Eating Vegetarian? Beware of These 3 Dietary Pitfalls for High Blood Lipids and Cardiovascular Health


Trap 1: While vegetarian diets avoid animal fats, two plant-based oils contain saturated fatty acids, contributing to high blood lipids, including cholesterol and abnormal triglyceride levels. The United States' '2015-2020 Dietary Guidelines' made a significant change by eliminating the daily limit on cholesterol intake. Most cholesterol in the body is self-synthesized, with no research showing a direct link between high cholesterol diets and blood cholesterol levels or heart disease. However, cholesterol only exists in animal-based foods, suggesting that vegetarians might not face high cholesterol problems, right? The core issue, though, lies within fats.

Oils consist of saturated and unsaturated fatty acids. Saturated fats increase cholesterol synthesis in the body, raising the risk of cardiovascular diseases, while unsaturated fats do not. Among plant oils, only coconut oil and palm oil belong to saturated fatty acids.

Trap 2: Commercial fried snacks might contain trans fats, elevating bad cholesterol when consumed excessively. Trans fats increase LDL levels and decrease HDL levels, posing greater health risks. Although regulations prohibit artificial trans fats starting from July 2018 under the 'Food Safety and Sanitation Management Act,' it's crucial to note that fully hydrogenated oils, while free of trans fats, still contain saturated fats and should be limited in consumption. Packaged foods like ice cream, potato chips, and pastries frequently use these oils due to cost and processing temperatures. Consumers should scrutinize nutritional labels and avoid substituting such foods for proper meals.

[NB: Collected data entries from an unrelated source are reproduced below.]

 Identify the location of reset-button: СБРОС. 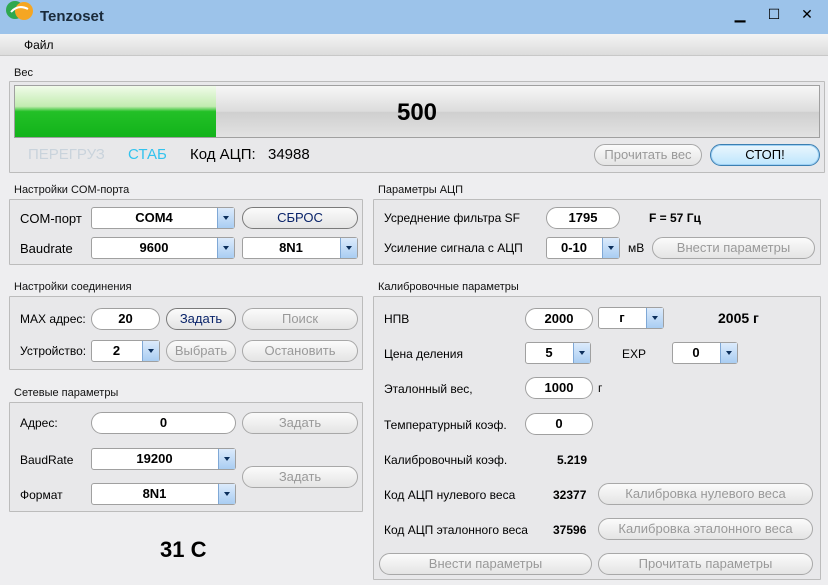
(300, 218).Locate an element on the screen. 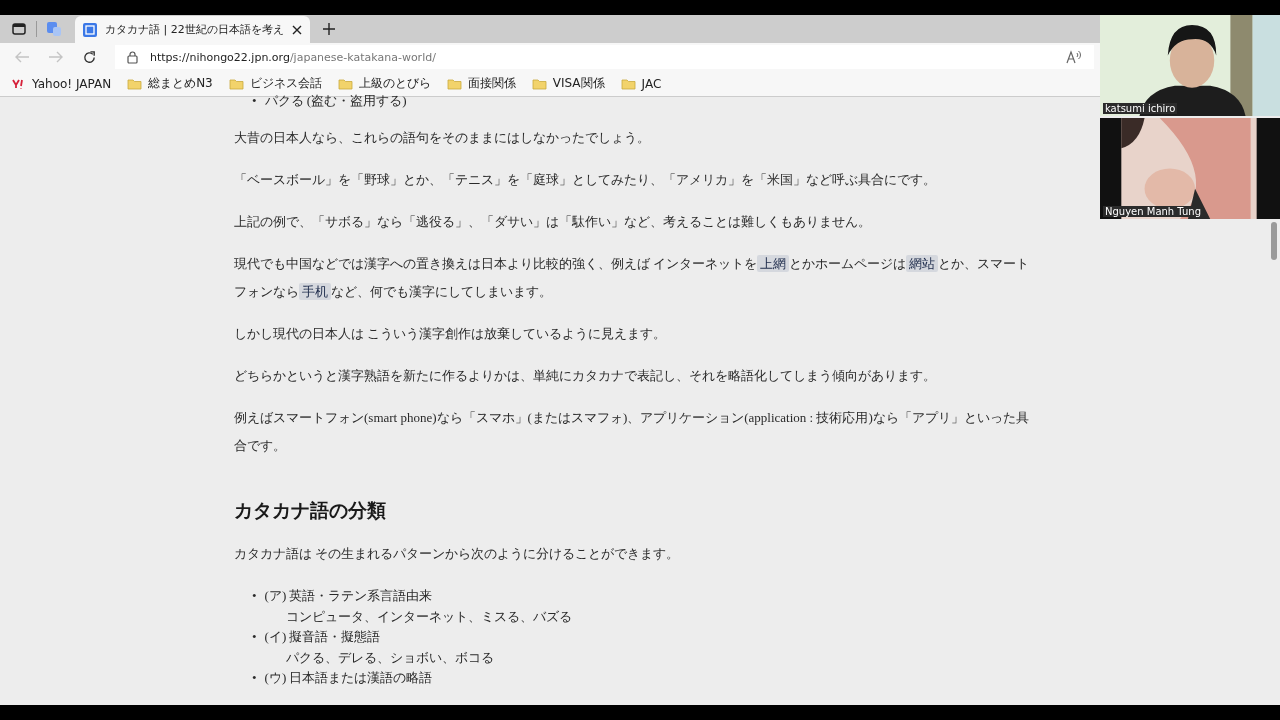  list-item: (ア) 英語・ラテン系言語由来 is located at coordinates (348, 596).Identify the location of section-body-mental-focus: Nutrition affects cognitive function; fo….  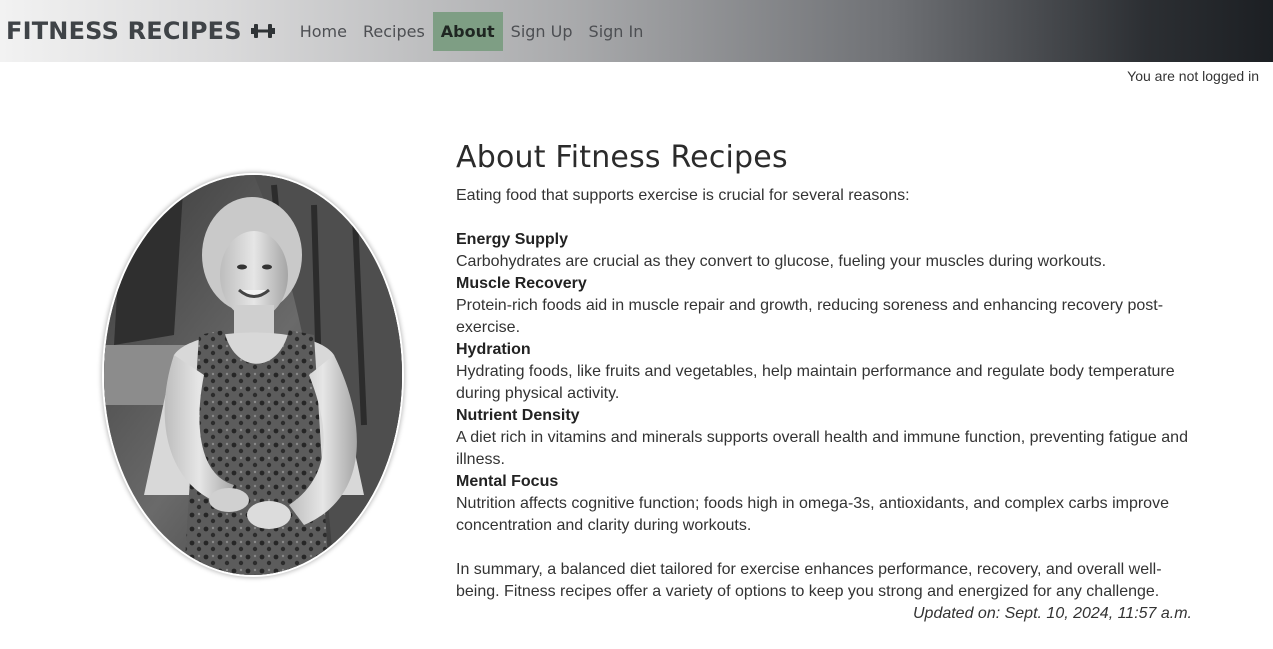
(812, 514).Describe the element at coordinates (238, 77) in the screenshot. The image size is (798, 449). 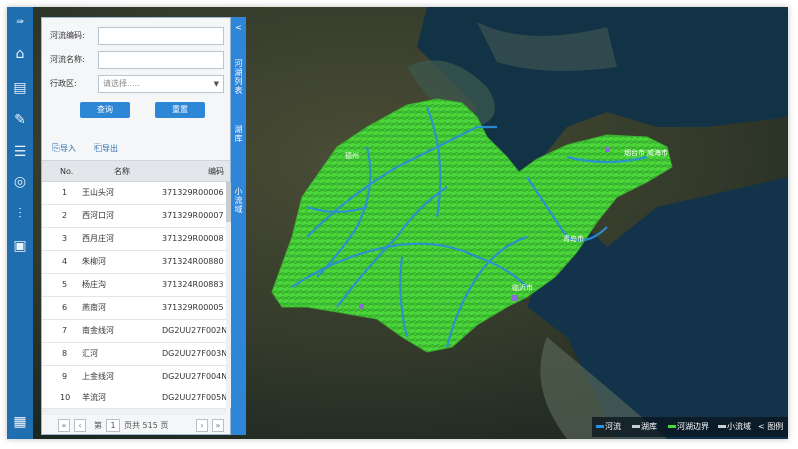
I see `tab-river-list: 河湖列表` at that location.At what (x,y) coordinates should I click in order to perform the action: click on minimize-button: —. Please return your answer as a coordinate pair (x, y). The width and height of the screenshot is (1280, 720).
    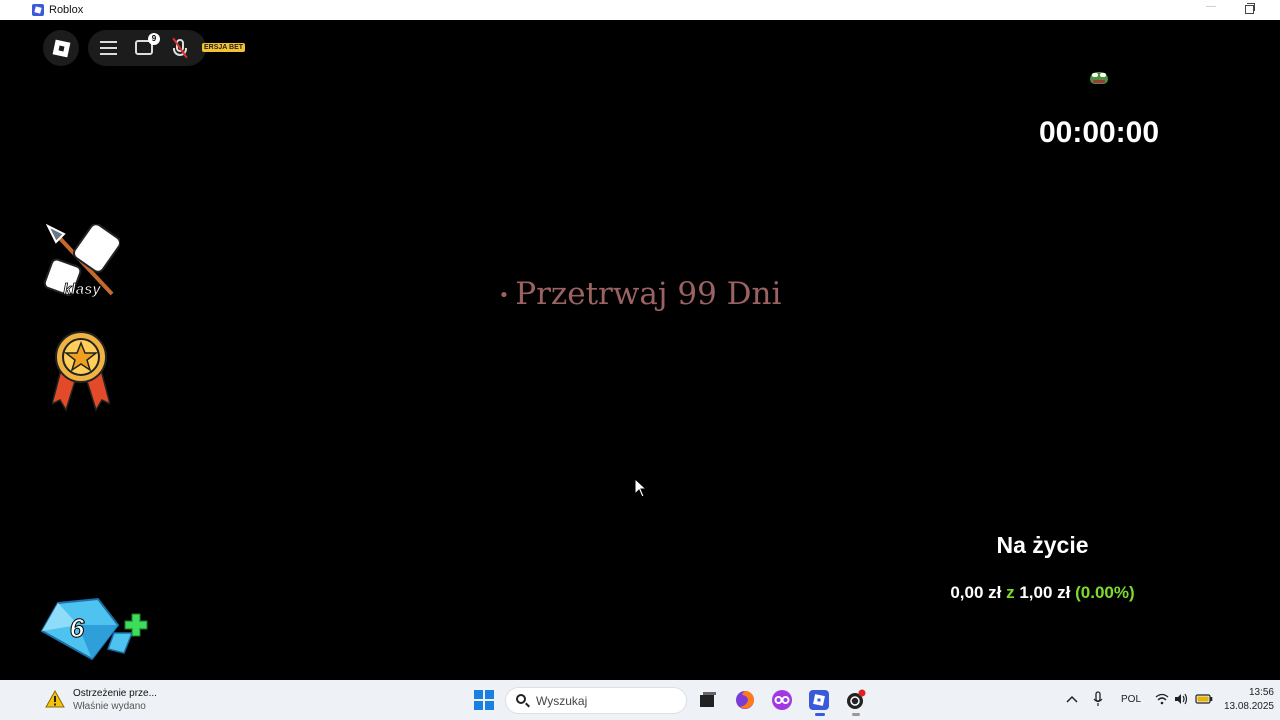
    Looking at the image, I should click on (1211, 8).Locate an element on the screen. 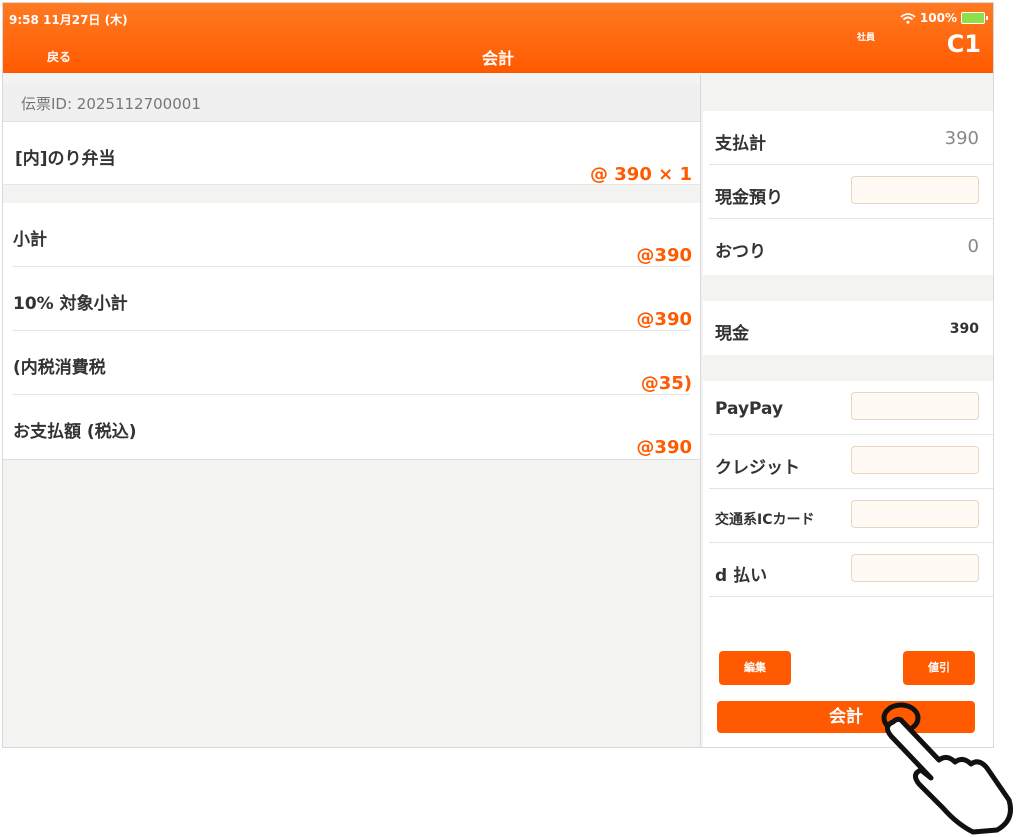 This screenshot has width=1024, height=837. table-code: C1 is located at coordinates (964, 44).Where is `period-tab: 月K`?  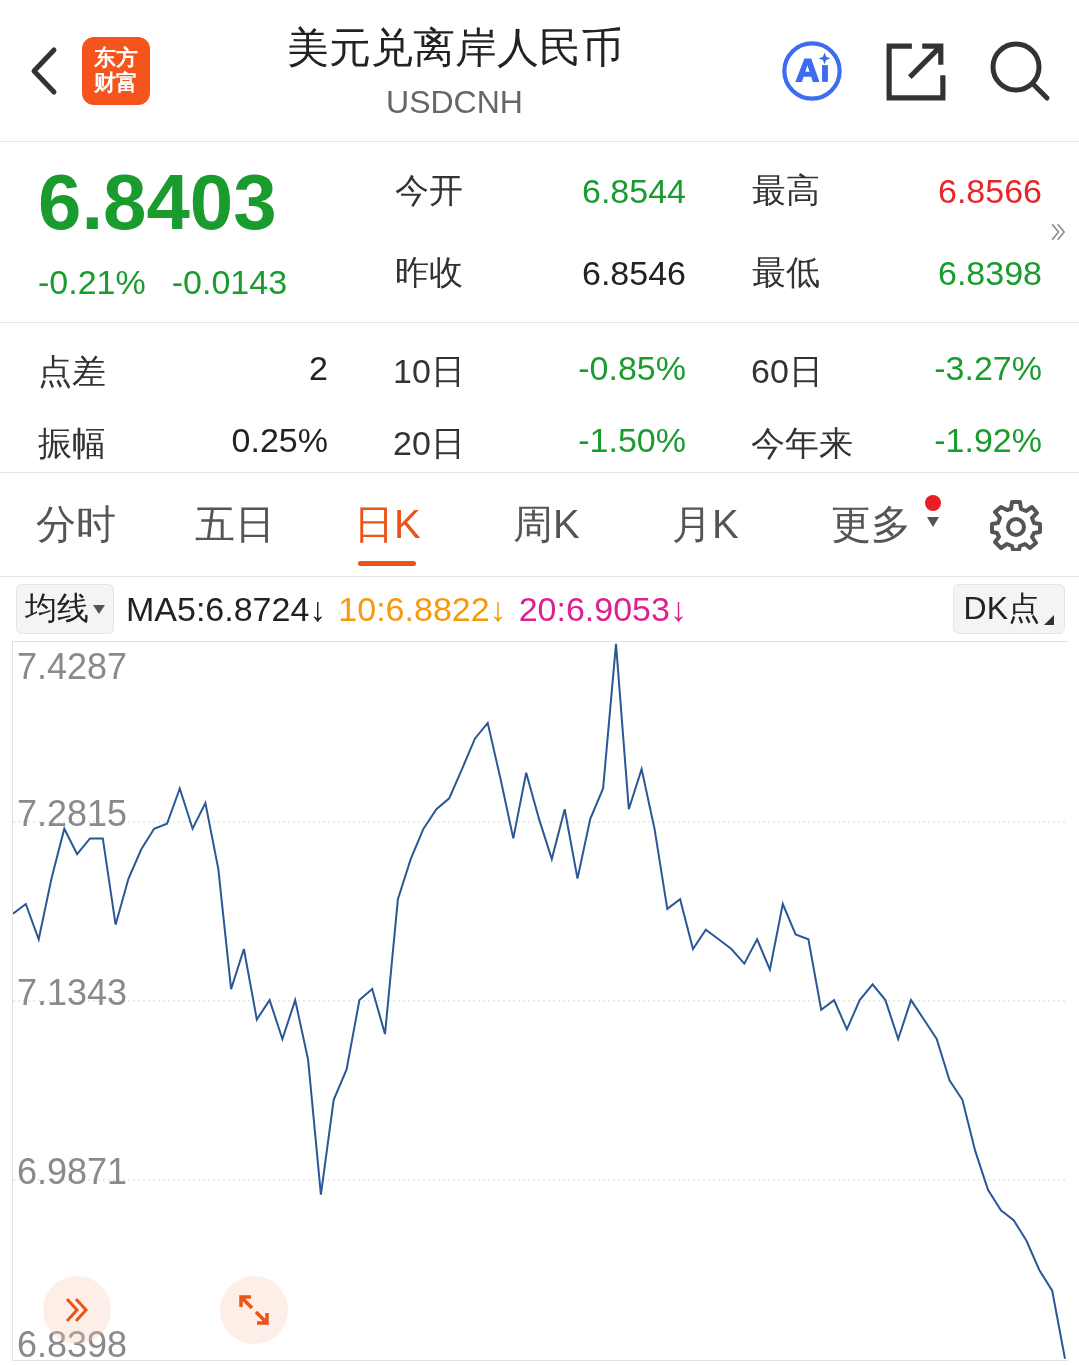
period-tab: 月K is located at coordinates (752, 524).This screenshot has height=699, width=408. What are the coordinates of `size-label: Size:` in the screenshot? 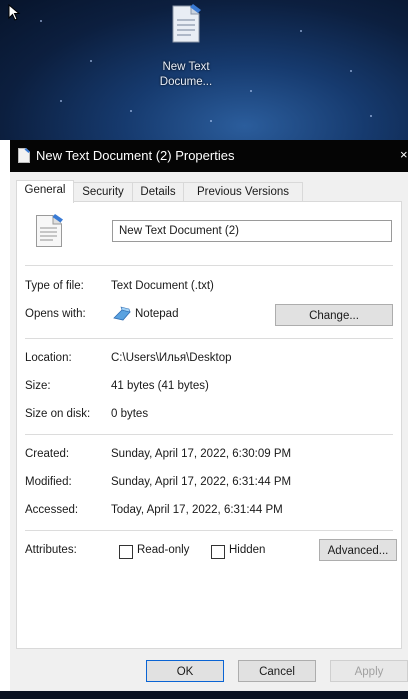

Trap 3: Excessive refined sugar can result in triglyceride formation, burdening the body and increasing the risk of cardiovascular diseases. In 2018, Taiwan's Ministry of Health and Welfare recommended that added sugar intake should not exceed 10% of total caloric intake.

Added sugars refer to sugars added during food or beverage preparation, such as brown sugar, cane sugar, syrups, and honey. Overconsumption of refined sugars forms triglycerides in the body, posing health burdens and raising cardiovascular disease risks.

Preventing high blood lipids is an ongoing concern. Regardless of lipid, blood sugar, or blood pressure control, improving lifestyle habits is key. Besides adhering to the Ministry of Health and Welfare's vegetarian dietary guidelines, maintaining proper sleep patterns, avoiding smoking, limiting alcohol consumption, and incorporating regular exercise into daily routines are crucial for a balanced approach to food choices and a healthier lifestyle.